Nearly 84 percent of Americans now say they will get a coronavirus vaccine – but most of that group doesn’t want to get the shot right away, a new poll reveals.
Forty-five percent of people want to ‘wait a bit’ before they get vaccinated, according to the latest ABC News/Ipsos survey.
The massive vaccine rollout has begun in the U.S., with hundreds of Americans – mostly high-risk health care workers – receiving their first doses of Pfizer‘s shot on Monday.
WIth a first vaccine given emergency approval last week, and a second approval expected this week (for Moderna’s vaccine), the new concern for health officials isn’t when the U.S. will have a jab, but whether Americans will trust it enough to get it.
According to the new survey of 621 people, 15 percent of Americans still say they will ‘never’ get a COVID-19 vaccine.
More than 80 percent of Americans over 18 said they do plan to get vaccinated – but most of those (44%, in green) plan to ‘wait a bit’ after the authorization of shots to get theirs
More than 90% of survey respondents agreed that health care workers should be vaccinated first, while athletes and elected officials fell to the back of the line
That gives the U.S. a narrow margin for error, considering that Dr Anthony Fauci has said that between 75 and 85 percent of Americans need to get vaccinated for the U.S. to reach herd immunity.
On the other hand, most Americans will likely have a while to wait before they’re eligible to get vaccinated, whether they want to wait or not.
The CDC recommended that health care workers and at-risk people living in congregate settings, such as nursing homes, get vaccinated first.
Prioritizing these groups will help reduce the burden of COVID-19 on the health care system, keep health care workers from inadvertently spreading the virus in hospitals, prevent massive outbreaks at nursing homes and reduce the number of people who die of coronavirus, since the elderly are most likely to be killed by coronavirus.
Sandra Lindsay, left, a nurse at Long Island Jewish Medical Center, was the first person inoculated with the Pfizer-BioNTech COVID-19 vaccine by Dr Michelle Chester on Monday. Most Americans want to wait to get their shots, and will have to, due to how the CDC recommends vaccinations be prioritized
Beginning over the weekend, the U.S. started the first batch of 2.9 million coronavirus vaccines from Pfizer to administer to these groups.
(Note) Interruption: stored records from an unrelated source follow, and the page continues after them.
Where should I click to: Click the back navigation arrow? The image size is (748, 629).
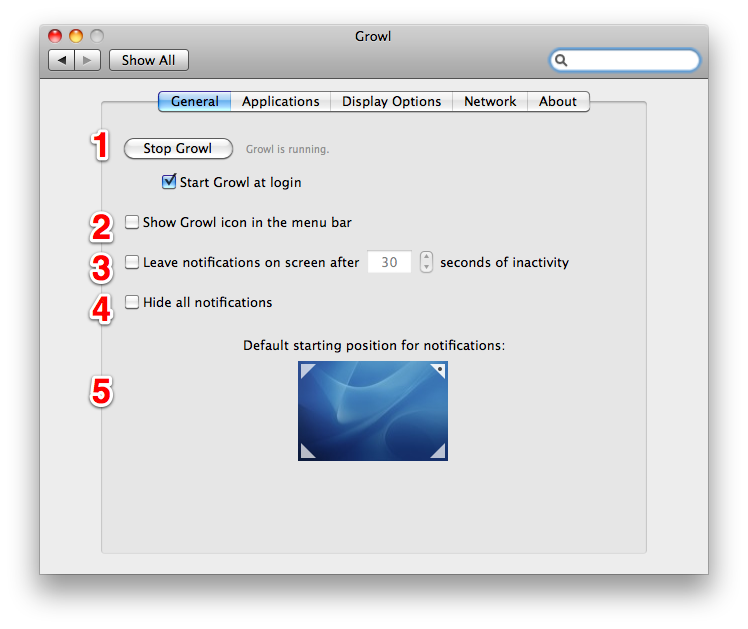(62, 60)
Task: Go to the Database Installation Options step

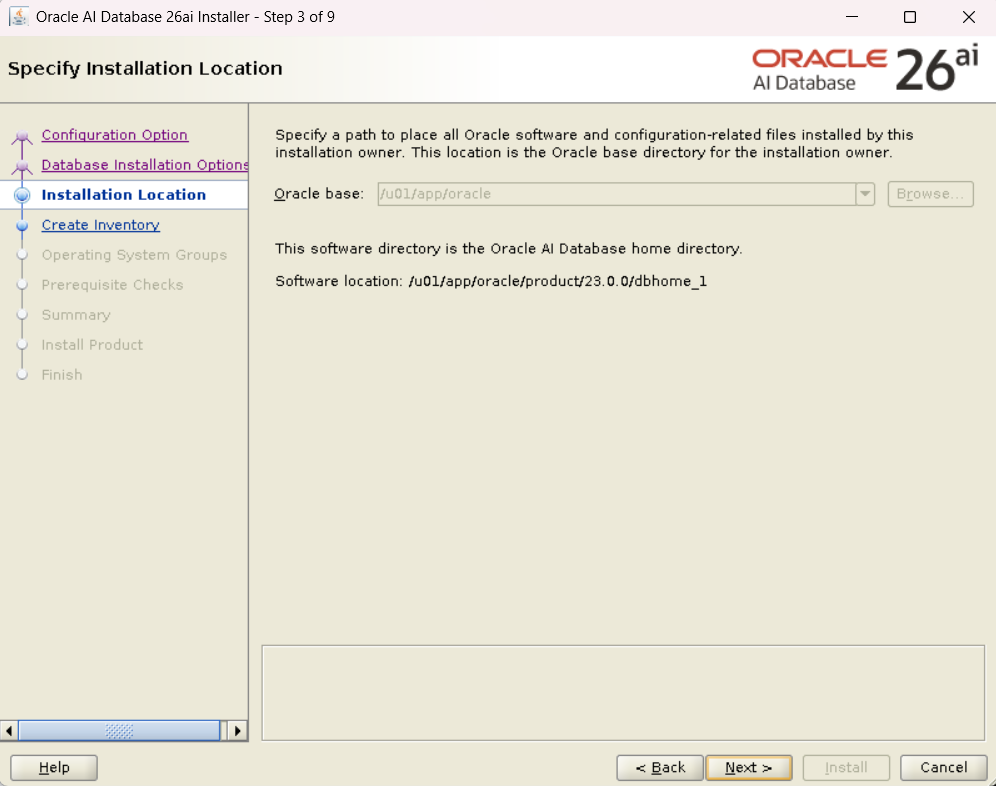Action: point(144,165)
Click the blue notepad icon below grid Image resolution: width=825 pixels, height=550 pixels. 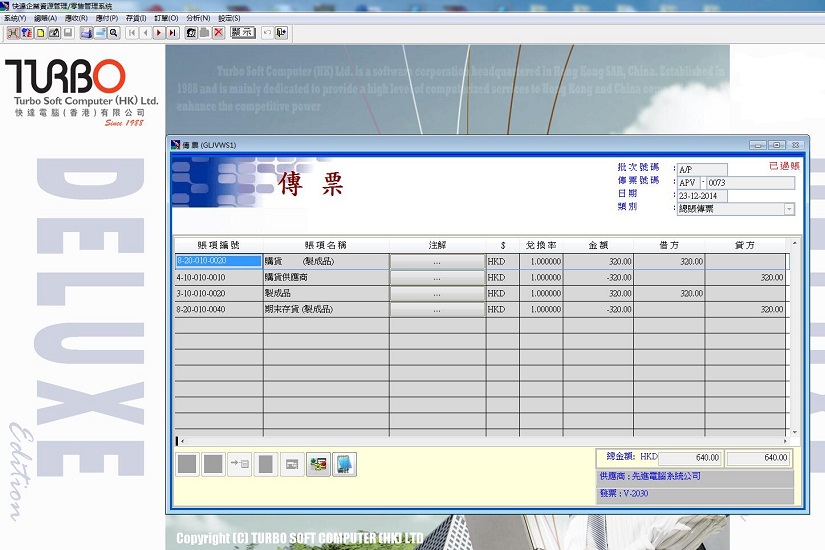point(344,464)
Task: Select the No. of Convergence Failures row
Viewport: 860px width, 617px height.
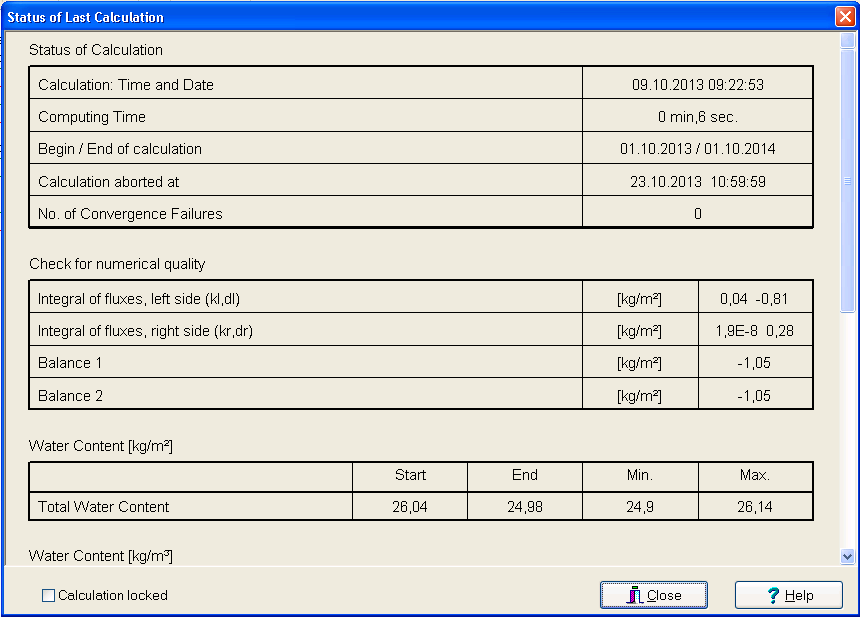Action: (300, 212)
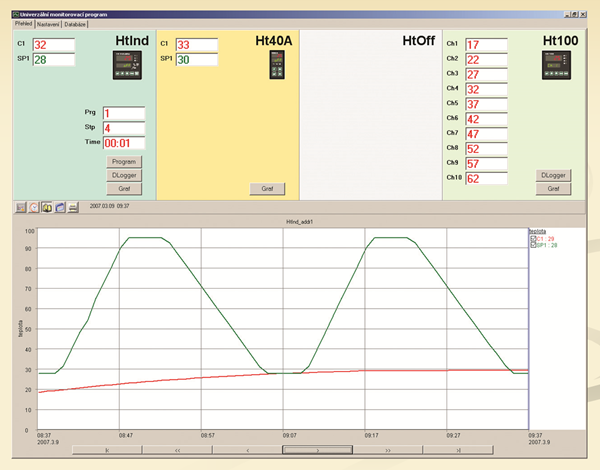This screenshot has height=470, width=600.
Task: Open DLogger in the Ht100 panel
Action: 554,175
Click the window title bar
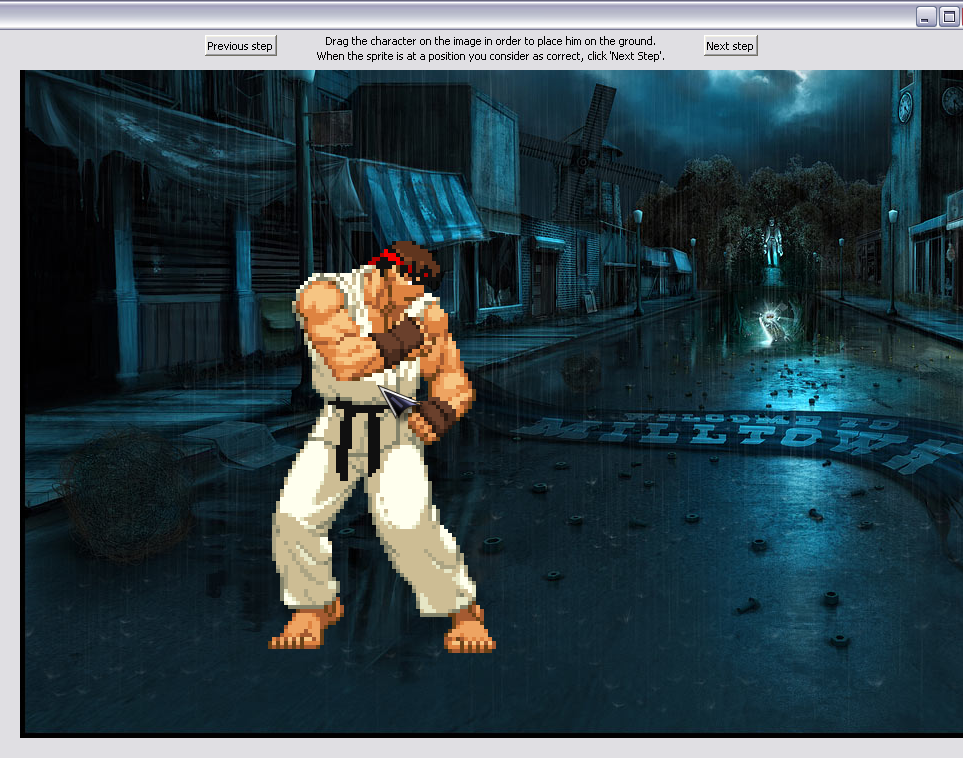Viewport: 963px width, 758px height. [x=450, y=15]
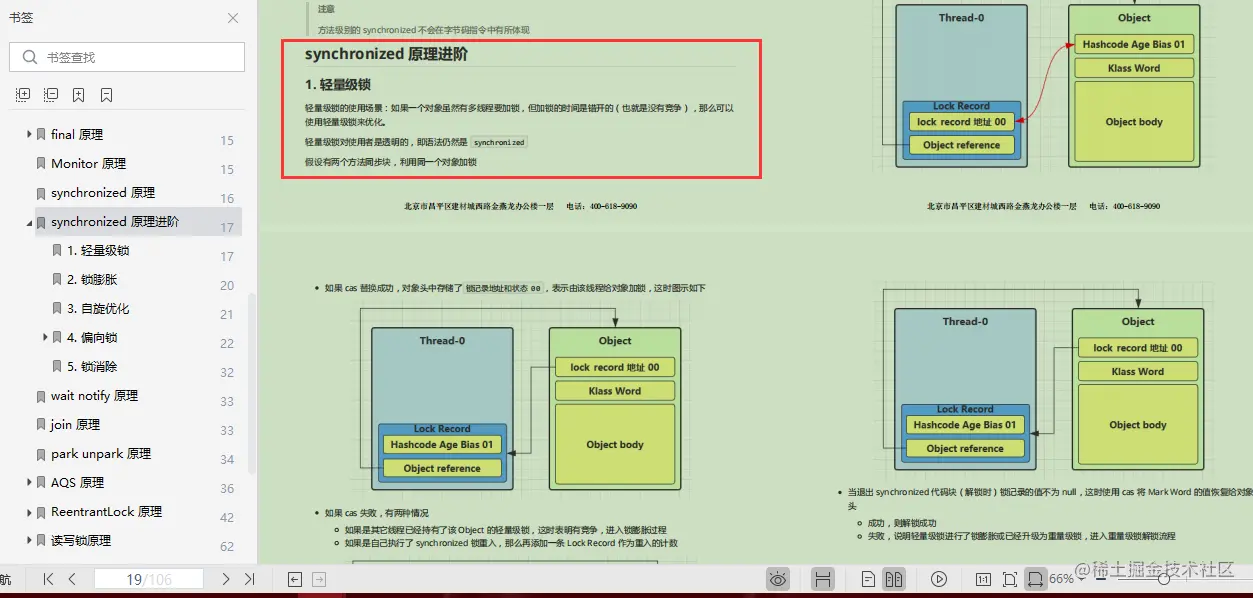Jump to the first page

click(x=47, y=578)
Moderna says it is poised to start distributing 20 million shots by year-end as soon its shot is authorized, which is expected to happen on Friday.
Pfizer plans to ship a second batch of 2.9 million vaccines later this month, to be administered as second doses.
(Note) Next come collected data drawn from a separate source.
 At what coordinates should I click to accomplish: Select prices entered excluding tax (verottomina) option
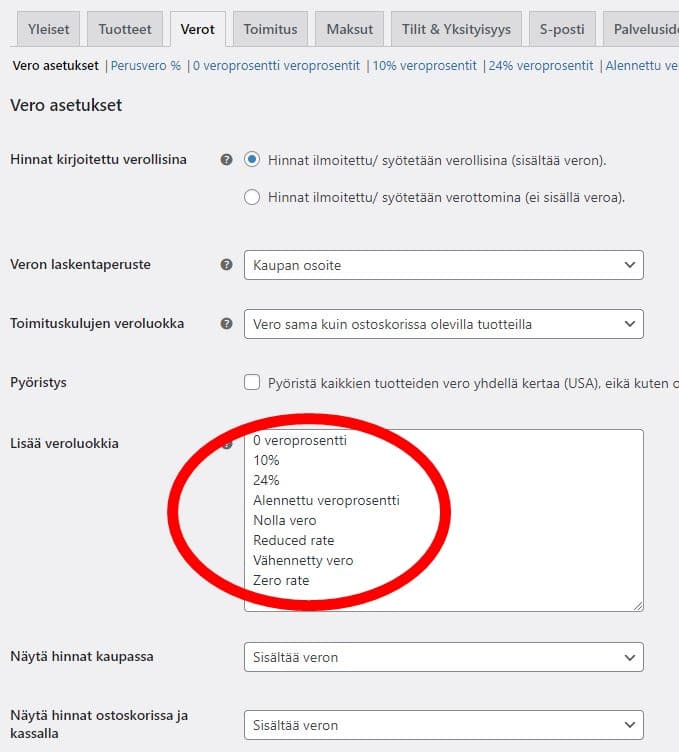[252, 197]
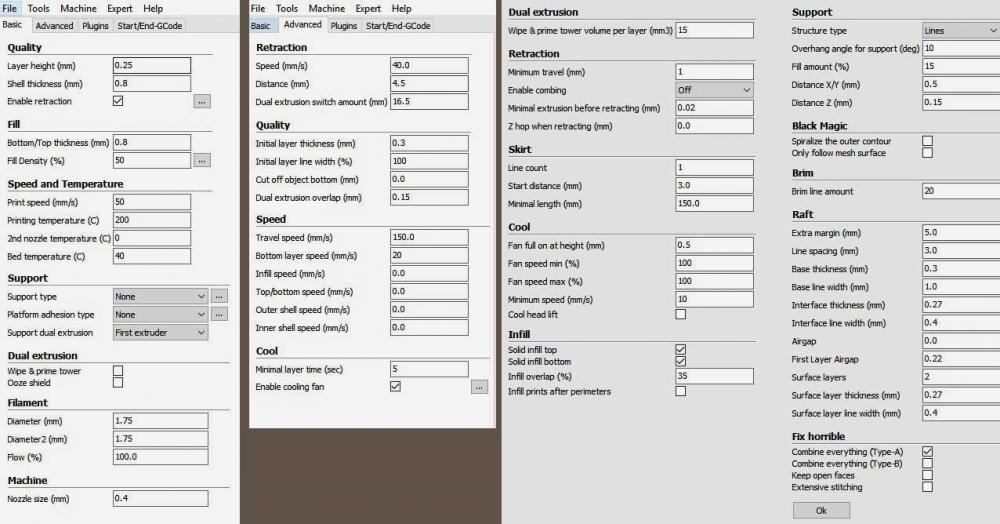This screenshot has width=1000, height=524.
Task: Open the Enable combing dropdown
Action: tap(714, 90)
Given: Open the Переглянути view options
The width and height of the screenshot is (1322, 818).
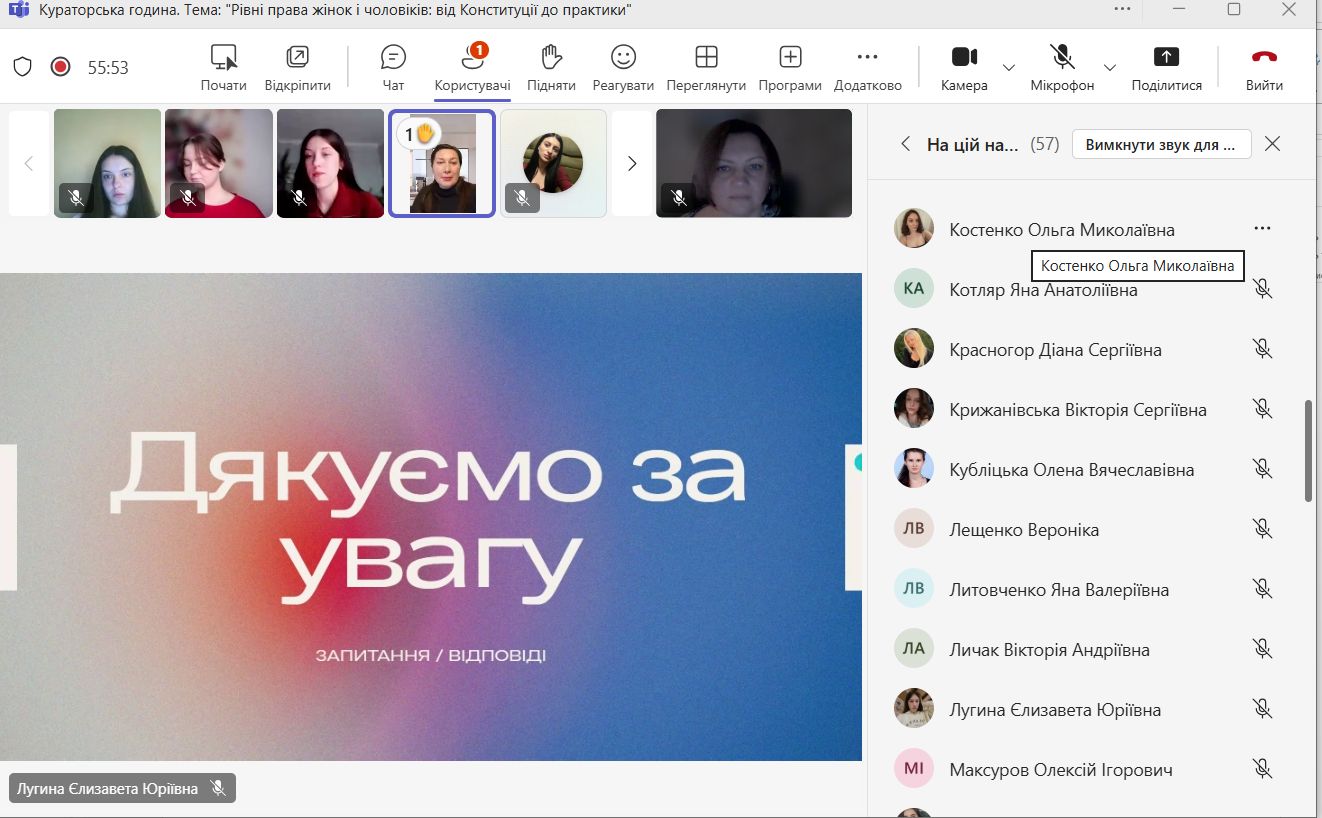Looking at the screenshot, I should 706,66.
It’s not clear if or how many more doses Pfizer will ship to the U.S. by the end of December, though it plans a global distribution of 50 million shots worldwide.
Operation Warp Speed still aims to get 20 million Americans their first doses of coronavirus vaccine by the end of 2020.
Those 20 million doses will just about cover the 20.6 million health care workers and nursing home residents in the U.S., according to population estimates by Lending Tree.
So the rest of American – about 93.5 percent of the country – will have at least until the end of the month before taking the shot is an option.
And most Americans agree that that’s appropriate with 44 percent saying people like them are ‘medium’ priority and 36 percent said they are ‘low’ priority for vaccination against COVID-19, according to the new Ipsos poll.
The poll respondents fairly well agreed with the CDC’s priority recommendations.
Ninety-one percent said health care workers should be high priority and 83 percent said first responders were high priority.
Eight-three percent wanted elderly people to be prioritized for vaccination and 84 percent wanted those with pre-existing conditions to be at the front of the vaccination line.
Americans are less concerned with protecting politicians or sports stars, with just 16 percent saying elected officials should get priority and nine percent saying athletes should.
Two-in-five of the survey respondents said that they’ll get a vaccine as soon as possible.
Older Americans were even more eager, with 57 percent of over 65s saying they’ll get a vaccine as soon as it’s available to them.
Minorities were more hesitant, with 52 percent saying they will wait for a bit before getting a shot.
Republicans were more likely to say they will never get a vaccine (26 percent) and only 39 percent of respondents said they think their states should mandate vaccination.